Retype the portion of the laptop-buying forum post that opens with the words containing "Before I begin, I" and closes with "post. Thank you.".

- Supplied passage:

—————

Before I begin, I would like to warn you that there is quite a bit of text in this post. If you don't feel like scrolling through my huge wall of text, you can simply answer the questions I pose (which I have bolded to aid in search). Much of the text is merely clarifications and details into my situation. The details don't need to be read, but they will make things more lucid if you decide to read them. The general questionnaire that is used to help forum members give advice is listed at the bottom of my post. Thank you.
This is my first time posting, as well as my first time buying a laptop. I should probably admit, right off, that I'm not technically savvy nor am I particularly computer literate. Everything I know that I'm putting into discussion has been gleaned from google searches and browsing various forums (including this one). So I apologize in advance if I further any myths or stereotypes in my ignorance. That said, I have been researching laptops for some months now and I believe I have come to a tentative conclusion. I believe that for my purposes, the Asus G73JH-A2 is my ideal notebook.

—————

- Record extracts:

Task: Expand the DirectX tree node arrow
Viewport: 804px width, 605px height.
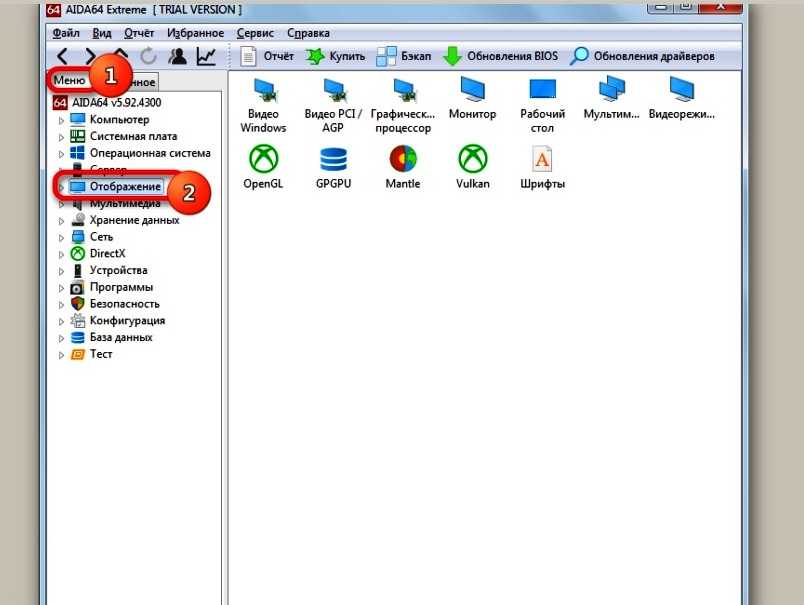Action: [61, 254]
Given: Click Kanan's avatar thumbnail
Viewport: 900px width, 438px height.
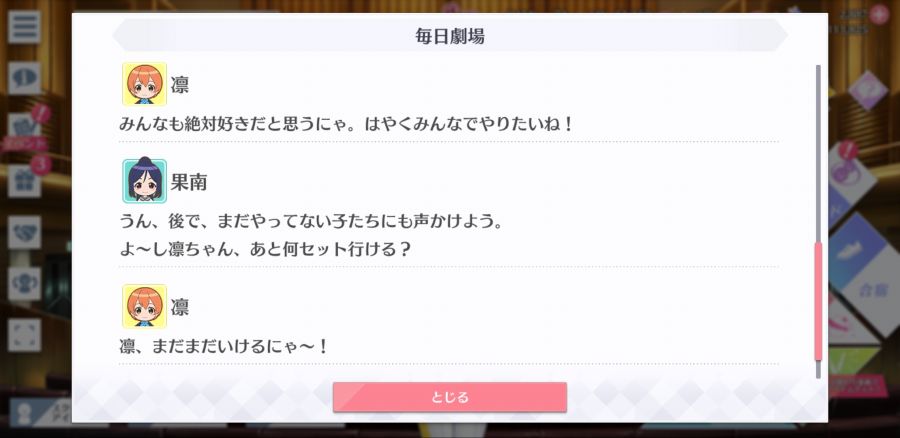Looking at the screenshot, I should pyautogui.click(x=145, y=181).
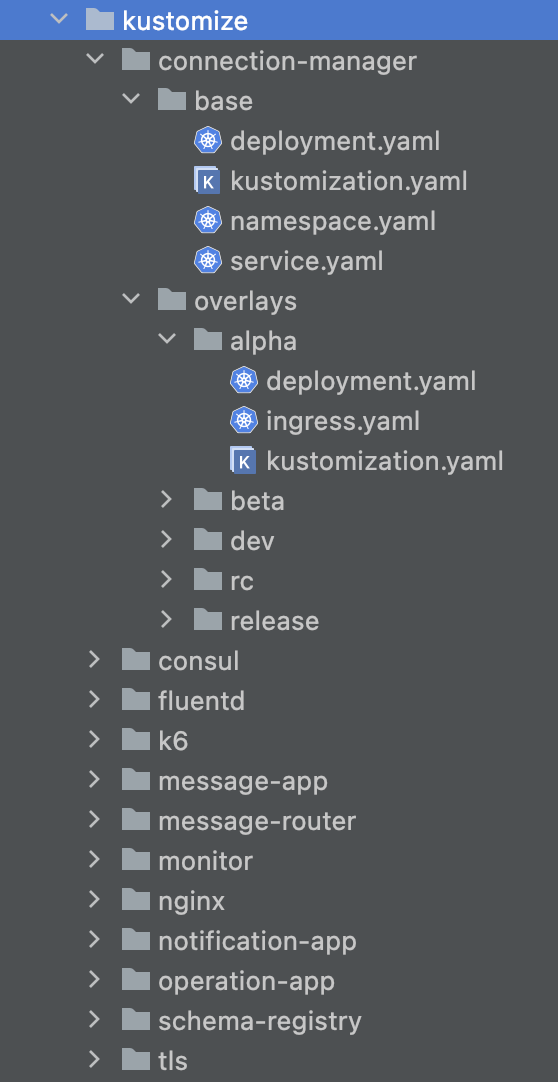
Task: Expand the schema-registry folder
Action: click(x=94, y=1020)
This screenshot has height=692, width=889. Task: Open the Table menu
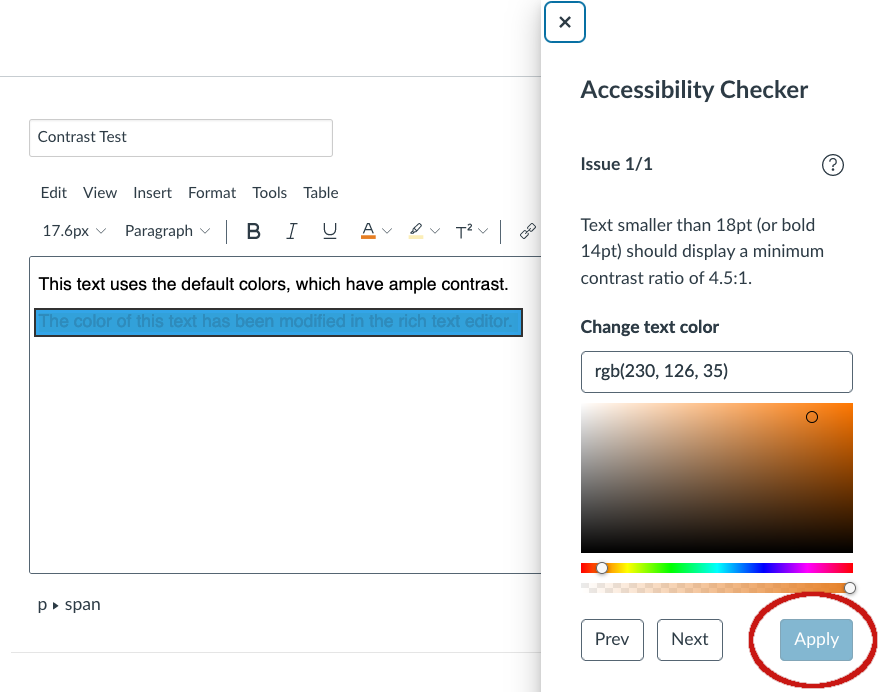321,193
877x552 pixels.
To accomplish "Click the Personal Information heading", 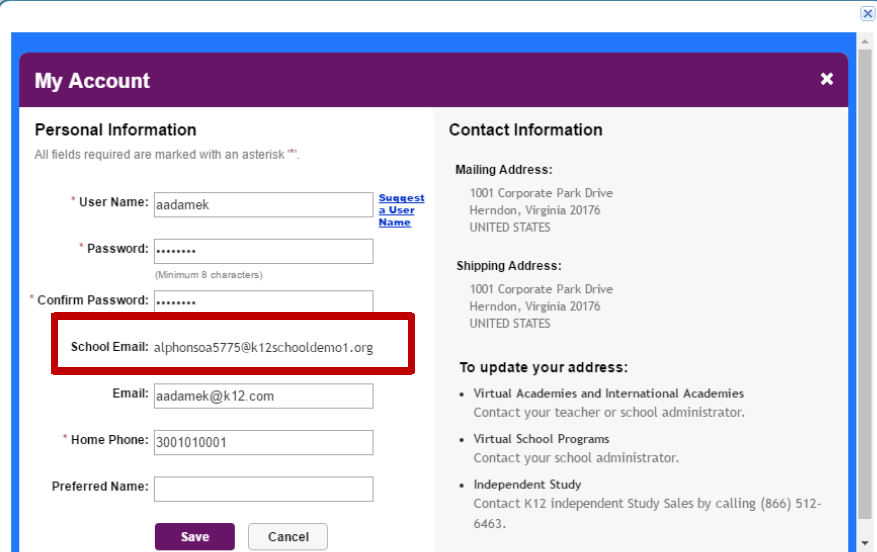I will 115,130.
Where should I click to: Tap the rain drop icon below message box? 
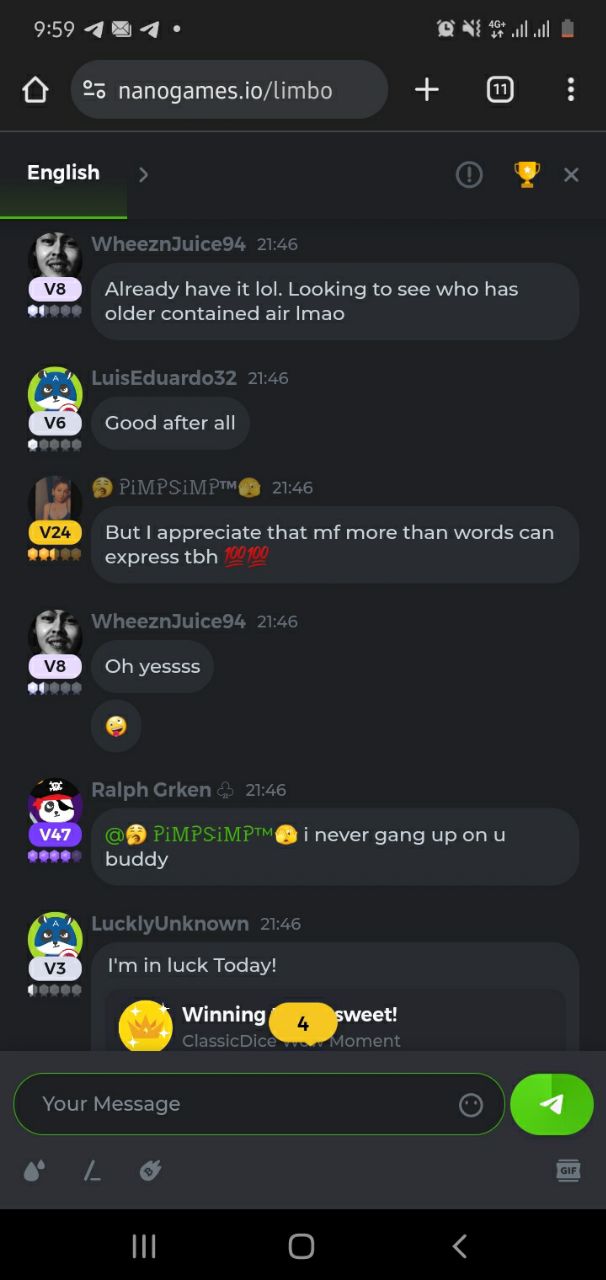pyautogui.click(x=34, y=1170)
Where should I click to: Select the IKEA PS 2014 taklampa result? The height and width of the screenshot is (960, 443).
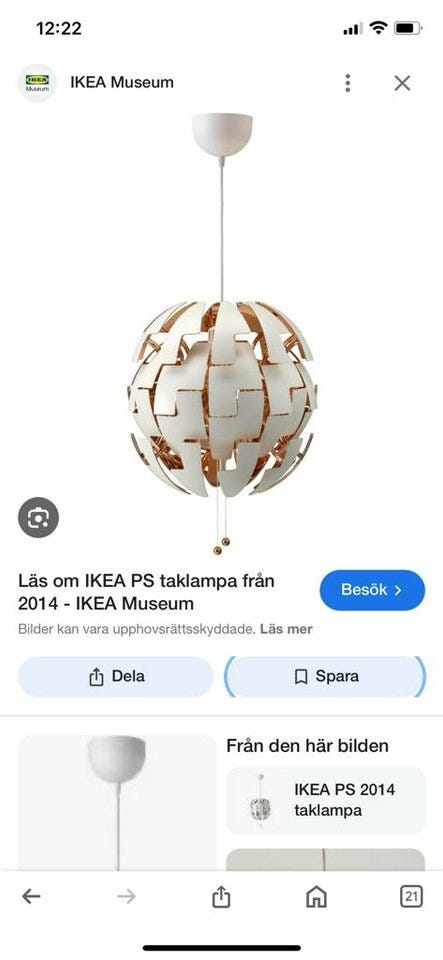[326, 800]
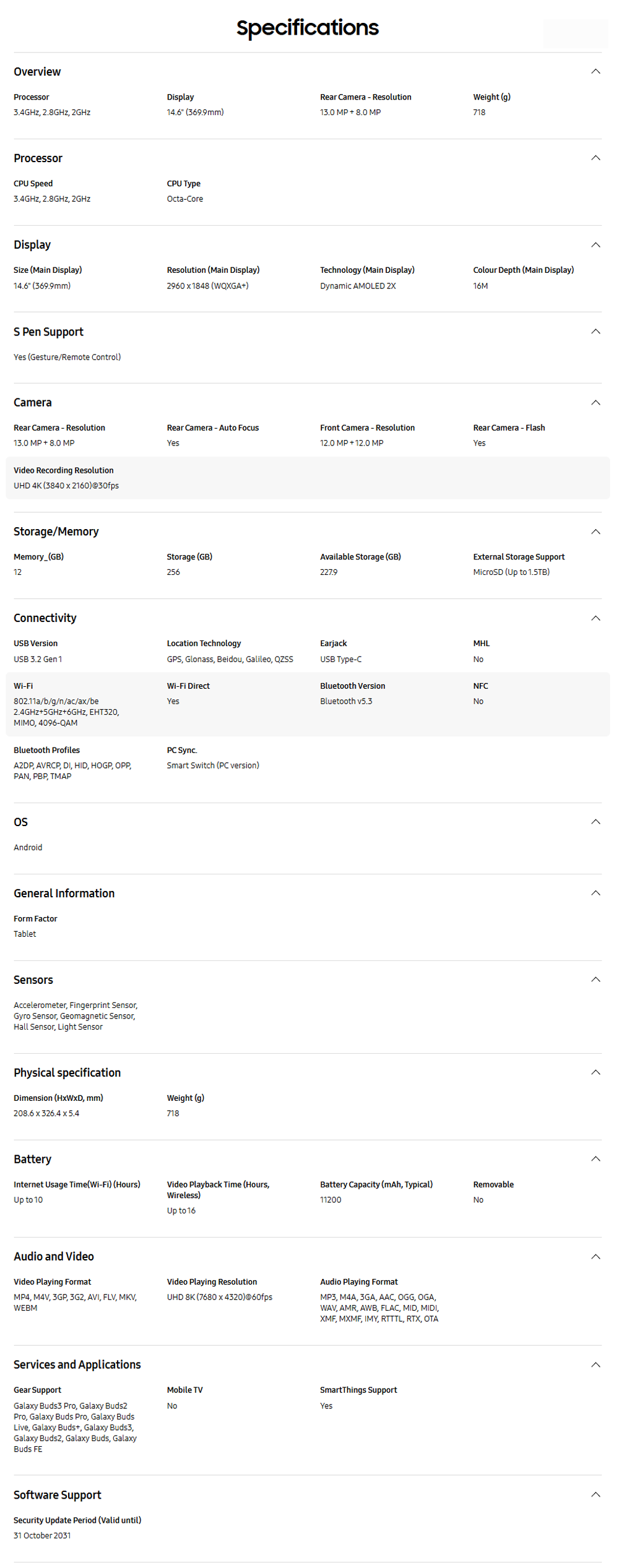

—————

- Response below:
Before I begin, I would like to warn you that there is quite a bit of text in this post. If you don't feel like scrolling through my huge wall of text, you can simply answer the questions I pose (which I have bolded to aid in search). Much of the text is merely clarifications and details into my situation. The details don't need to be read, but they will make things more lucid if you decide to read them. The general questionnaire that is used to help forum members give advice is listed at the bottom of my post. Thank you.